We follow a Temporary from a family of Temporaries who are alloyed work from their early years that can be as simple as covering for shoe-shiners to Company Execs on the day that they need to make people lose their jobs. Our Temporary tells us of a few roles that she covers for but this time they don’t go to plan and start to both affect her chances of the dream full time position and her happiness.

I was initially worried that this was going to be a more cosy tale of someone finding happiness at last but instead Temporary while very surreal I found often disquieting and knows when to pull the rug out from under me. It’s a story that challenges our society’s core belief that work gives you value and status. Our nameless narrator is her job at the time and each role she will do to the best of her ability even if it gets in the way of her own attempt at a life.

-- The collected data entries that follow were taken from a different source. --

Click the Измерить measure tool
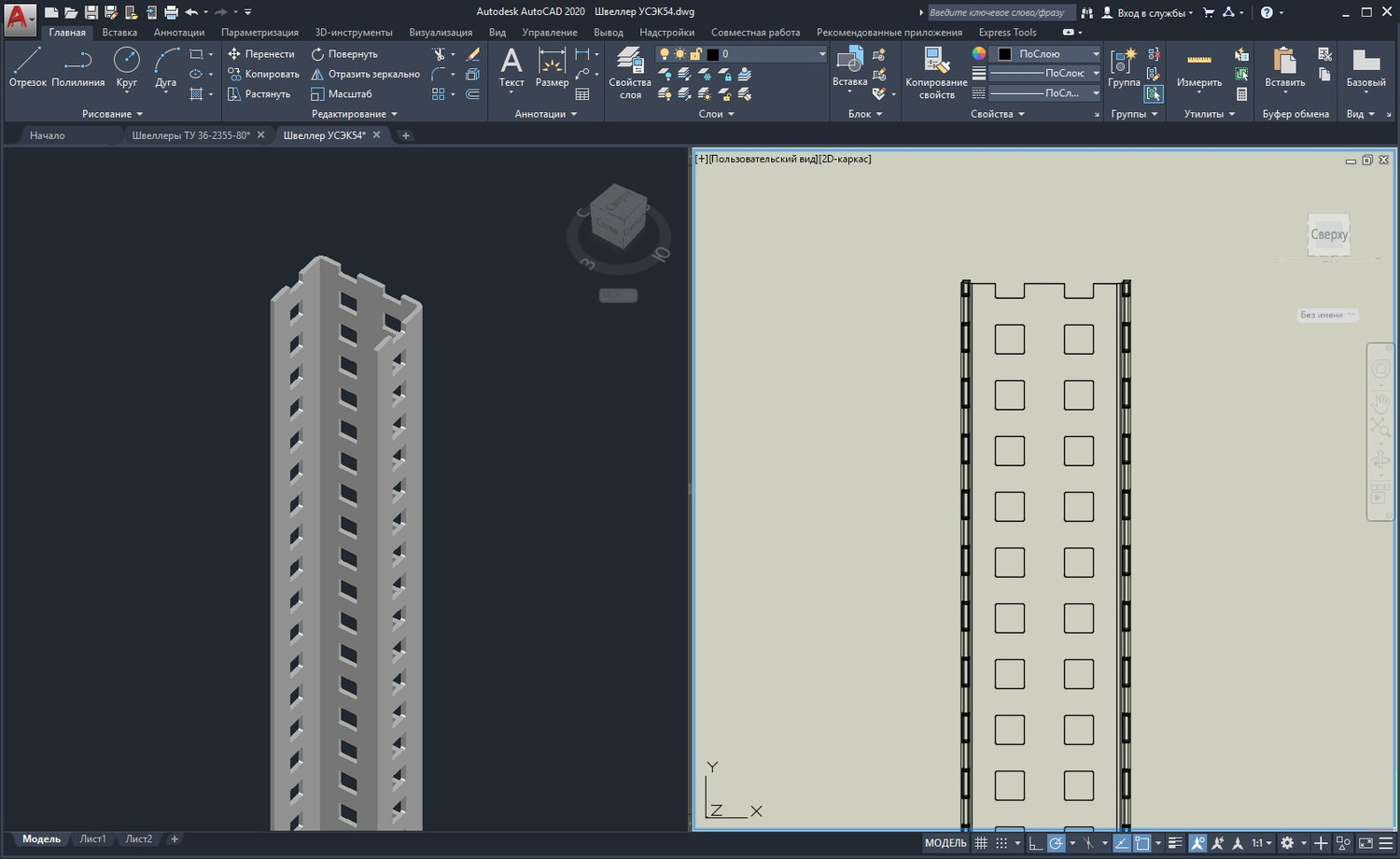 pos(1199,67)
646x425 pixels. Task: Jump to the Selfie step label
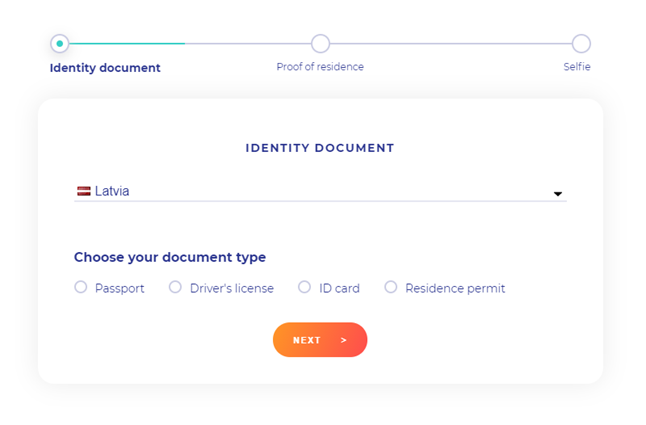[577, 67]
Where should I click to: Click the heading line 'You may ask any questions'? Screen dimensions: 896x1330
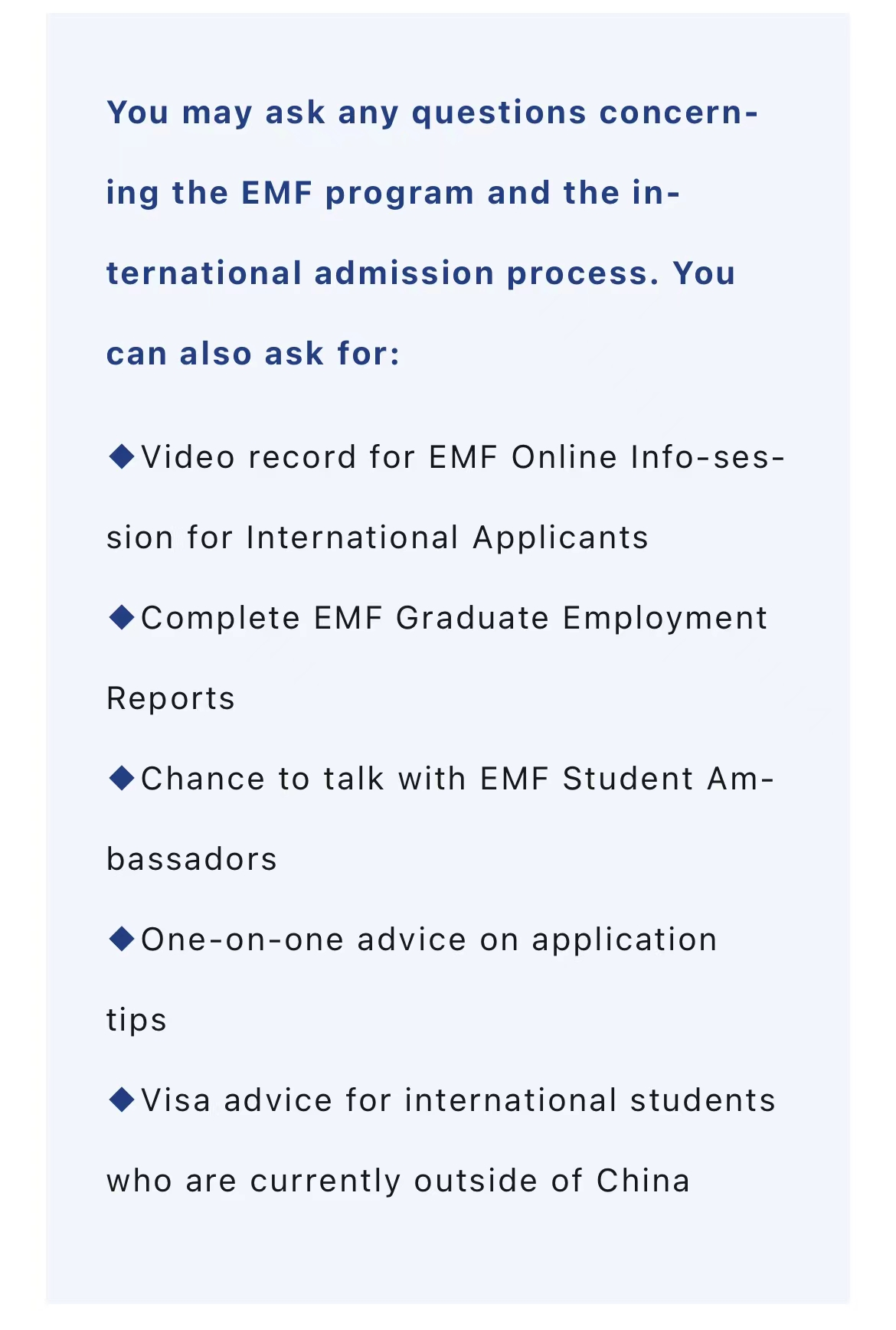point(432,113)
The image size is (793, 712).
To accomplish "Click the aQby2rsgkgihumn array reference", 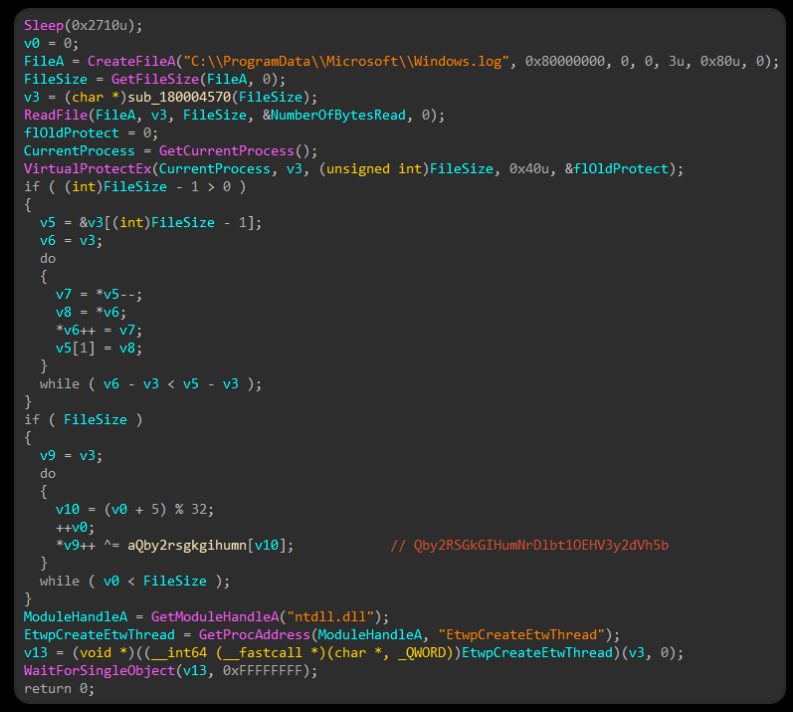I will (x=187, y=546).
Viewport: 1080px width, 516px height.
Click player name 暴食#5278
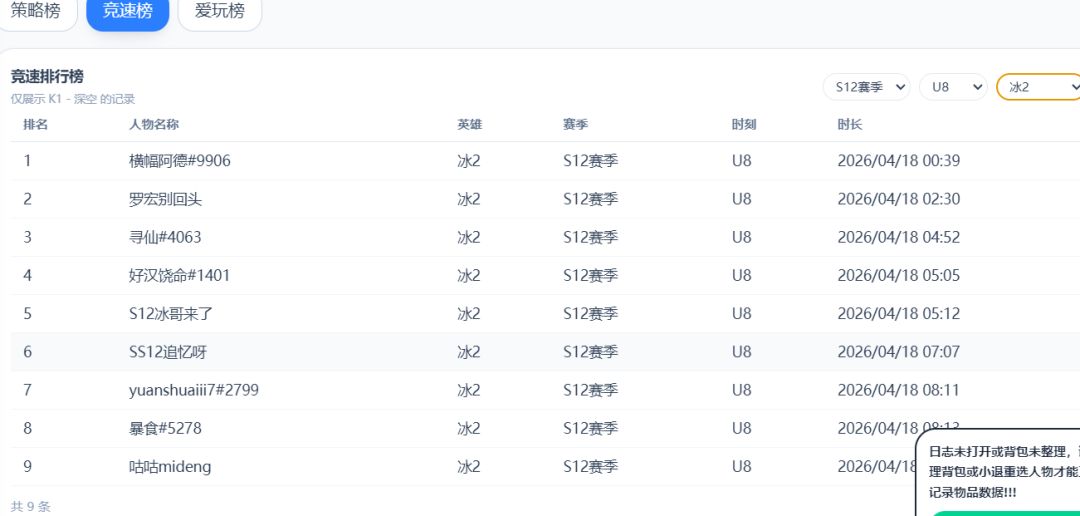coord(165,429)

We see her early years being abandoned by her mother to do a boring routine job that must be achieved every 45 mins or everything will go wrong but no one explains it. Company execs who don’t really want to do anything but have a nice office seat and avoid decisions which then the Temporary can execute. Slowly we see the Temporary realise that they’re less valued and more a useful tool. The horror is they still carry on because you must do your job well. The worst thing the Temporary can imagine is bad feedback.

That shifting of gears is explored further when the more surreal aspects of work translate into jobs that shouldn’t be possible yet The Temporary joins. A pirate ship. They are all good people and have a laugh but then the Temporary spots the human cargo and discovers severance here is not sadly about pay. She also ends up assisting an assassin who although a kind person generally she keeps having to look away while hearing about all the people he kills daily (with some form of justification) while she plans the perfect escape route. Banks pay robbers to rob other banks even when they already own the bank is an example of the strange cruel world this all fits in. In this story we get the truth Capitalism very subtly makes good people do terrible things because we are expected to work to the best of our ability even if that is doing horrible things to other people and even fighting to get our team member’s better jobs but here with an added plank walk to worry about.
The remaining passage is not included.